Educators, policymakers, and parents often assume graduation rates are the best indicators of school performance. U.S. News & World Report, for example, ranks the nation’s high schools largely based on their reported four-year cohort graduation rates. But these rankings miss a critical point: the relationship between mobility and graduating.

The crucial distinction between the so-called best and worst schools is the vast difference in student mobility — the rate at which students enter or leave a school. When mobility is factored into graduation rates, the simple black-and-white comparison becomes a complex shade of gray.

If the student fails to graduate on time, only the last school he or she attended is rated poorly for the student’s “failure.” The calculation does not factor in whether the student may have come to the school credit-deficient or already failing, with no chance to graduate in June of senior year.

One solution is to calculate how many students in grades 9-12 accumulated an adequate number of credits during the year. This holds all schools responsible for every student, every year, and creates a more accurate measurement of school success.
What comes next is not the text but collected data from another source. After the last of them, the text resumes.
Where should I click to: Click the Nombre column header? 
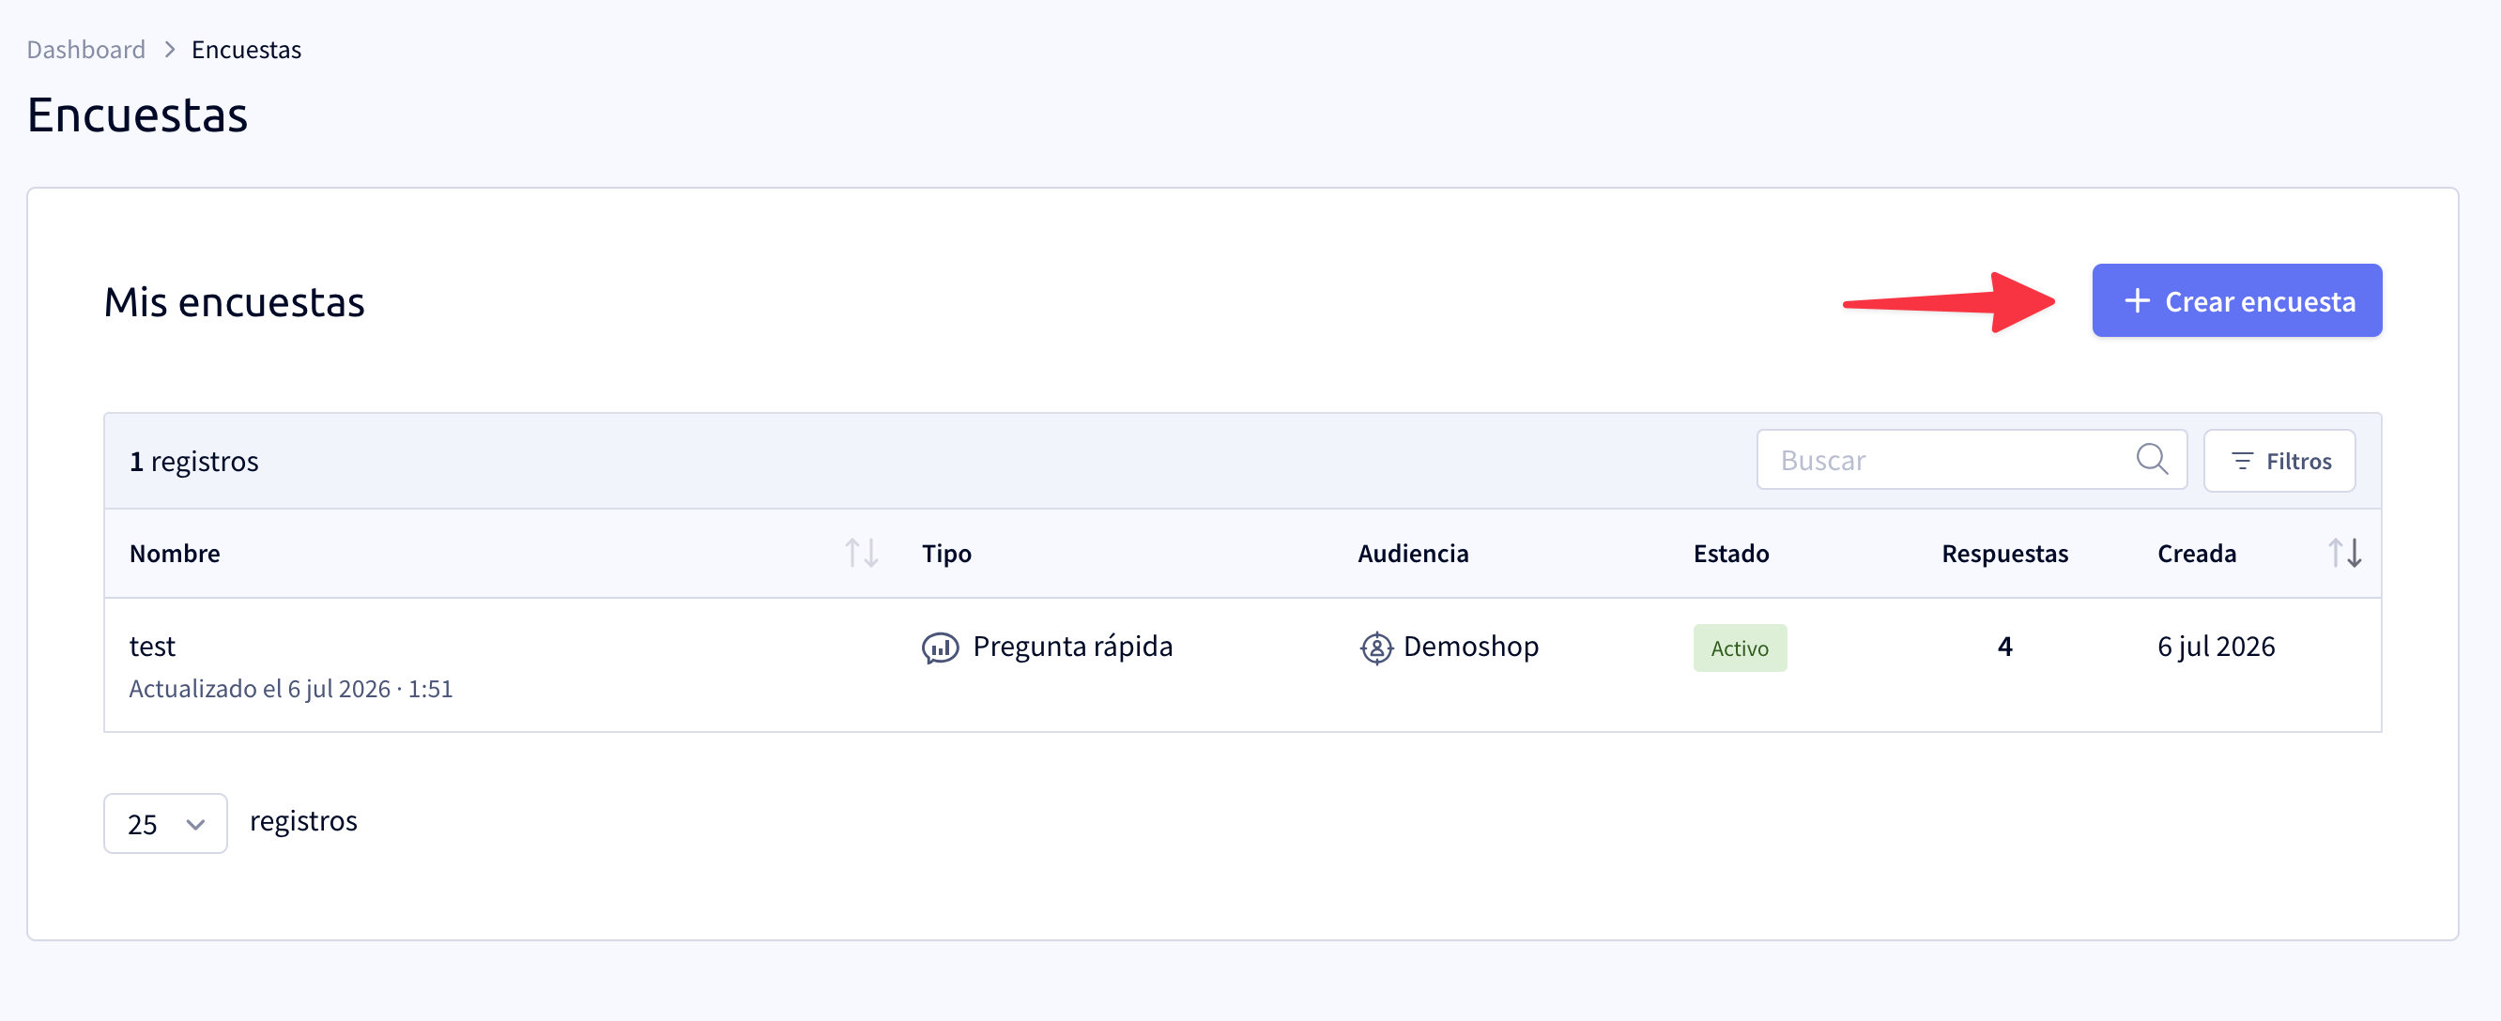(x=175, y=553)
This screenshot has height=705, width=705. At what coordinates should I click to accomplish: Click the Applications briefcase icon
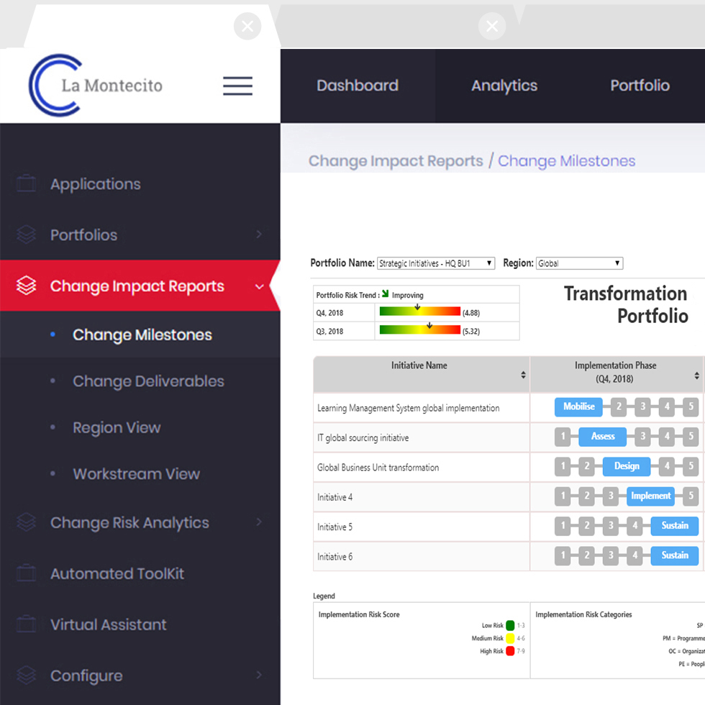[x=27, y=184]
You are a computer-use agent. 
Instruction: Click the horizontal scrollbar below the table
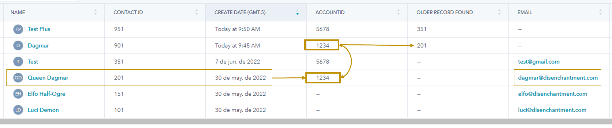pos(306,122)
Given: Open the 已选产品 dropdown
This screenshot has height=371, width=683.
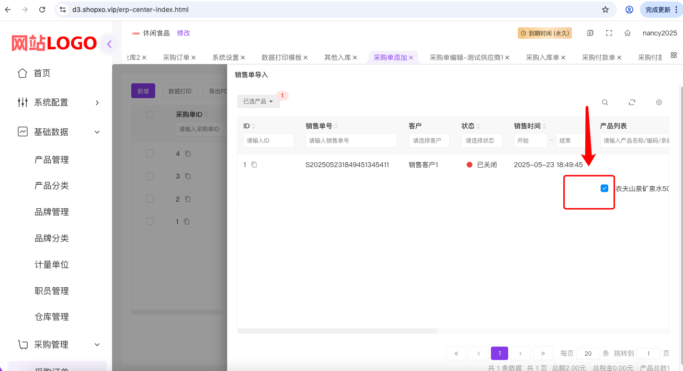Looking at the screenshot, I should (x=258, y=101).
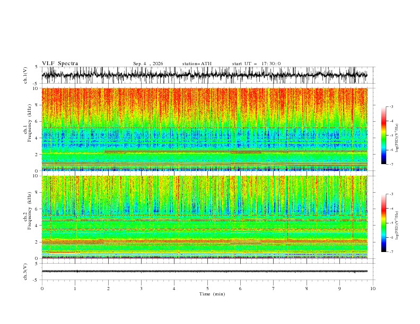Click the ch.1 spectrogram red high-frequency region
This screenshot has width=420, height=324.
tap(204, 102)
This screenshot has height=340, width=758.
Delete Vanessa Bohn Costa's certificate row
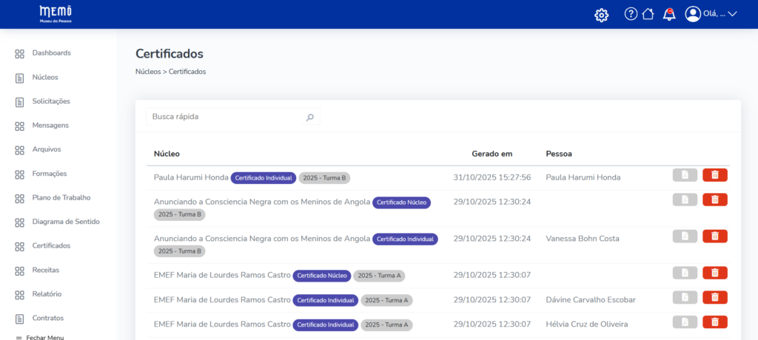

Schools with high mobility often have many credit-deficient students (many of them from their first day at that school) who are unlikely to graduate on time. Holding schools accountable for credit accumulation ensures attention is given to the problem before it is too late.

Rather than relying so heavily on simple four-year graduation rates as a means of identifying the “best” and “worst” high schools, we need to understand the limitations of the metric fully.